## Your assignment:
Copy exactly the lines from the beginning of the data down to and including the line holding "You are a GUI", without any pictures.

## Data section:
== Segment start ==
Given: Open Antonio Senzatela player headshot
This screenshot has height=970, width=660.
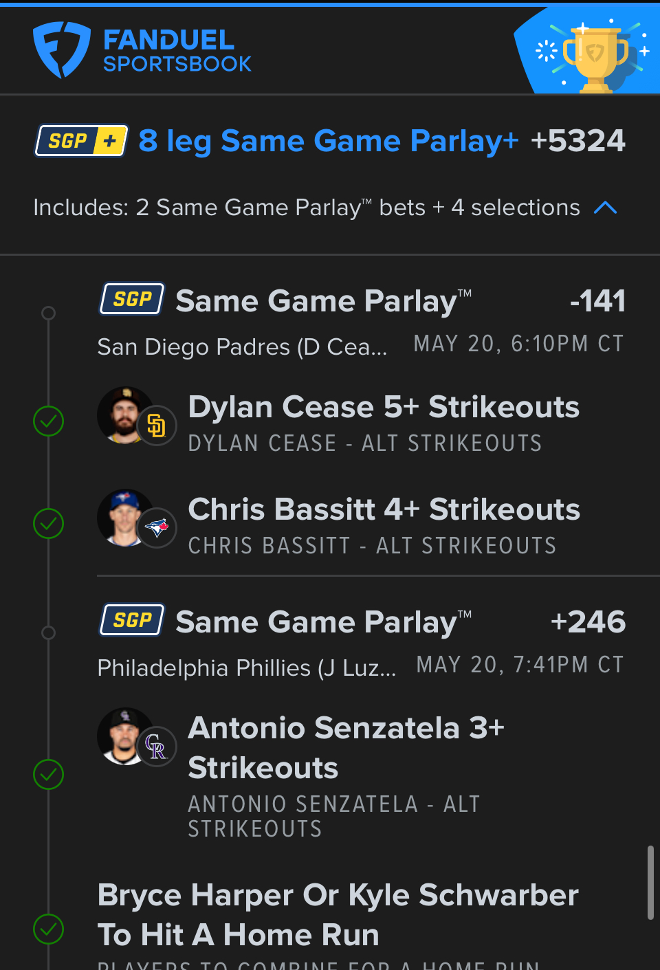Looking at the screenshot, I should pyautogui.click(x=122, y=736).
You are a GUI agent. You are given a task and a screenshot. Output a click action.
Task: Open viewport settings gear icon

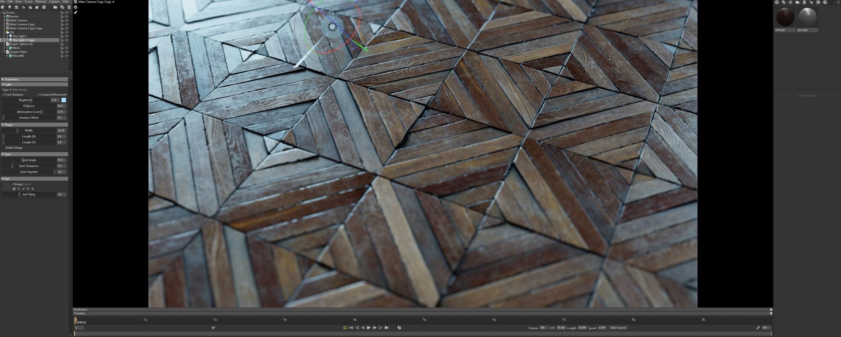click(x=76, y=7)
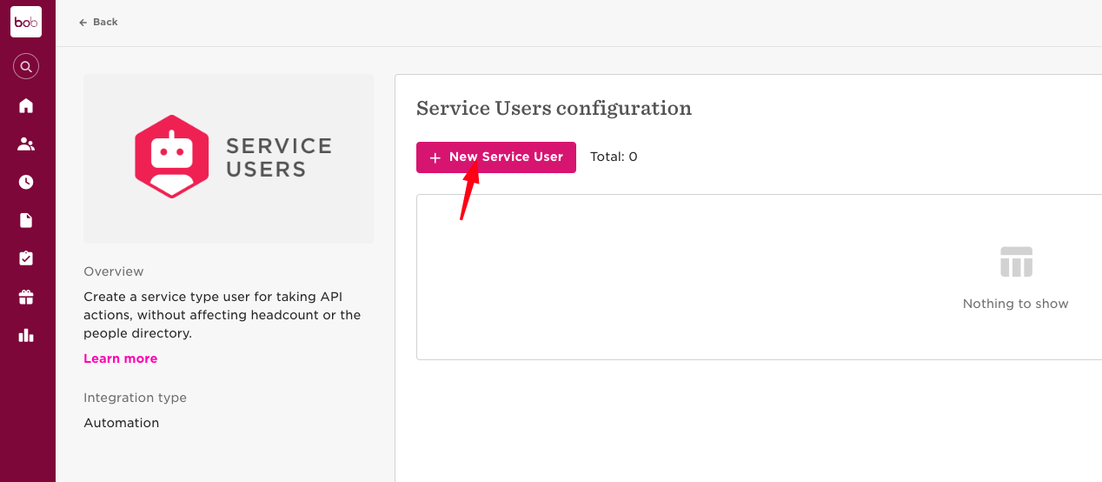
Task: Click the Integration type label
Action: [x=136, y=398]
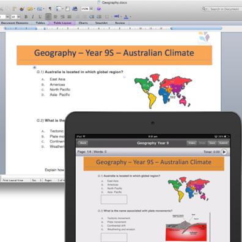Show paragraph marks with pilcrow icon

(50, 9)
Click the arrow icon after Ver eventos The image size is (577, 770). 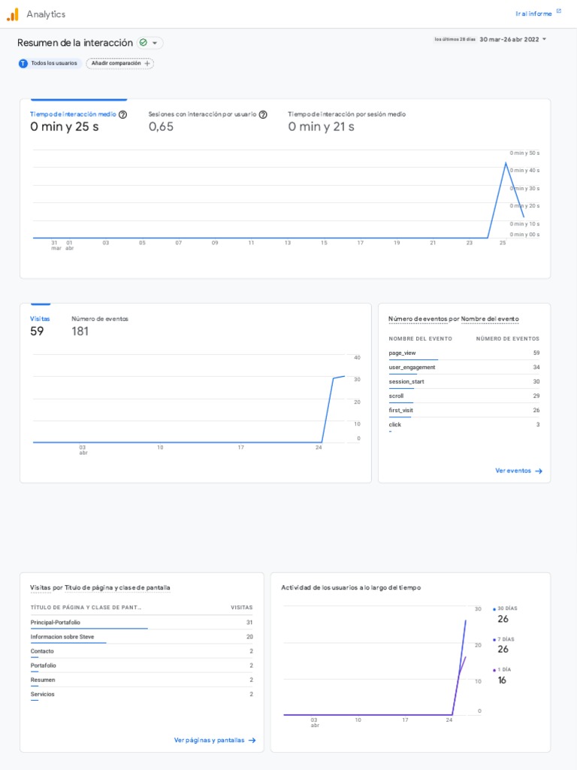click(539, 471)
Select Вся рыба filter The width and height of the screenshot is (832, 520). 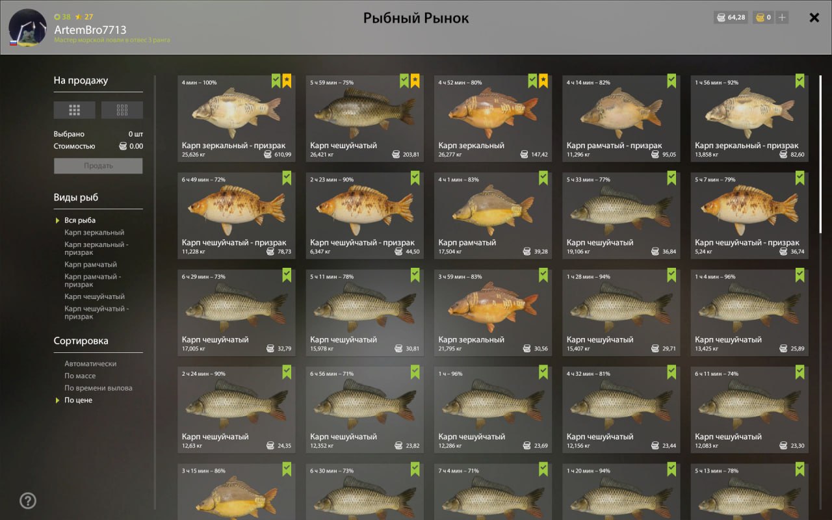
== Segment end ==
## Solution for this problem:
Given: Open Antonio Senzatela player headshot
This screenshot has height=970, width=660.
Looking at the screenshot, I should pyautogui.click(x=122, y=736).
You are a GUI agent. You are given a task and a screenshot. Output a click action.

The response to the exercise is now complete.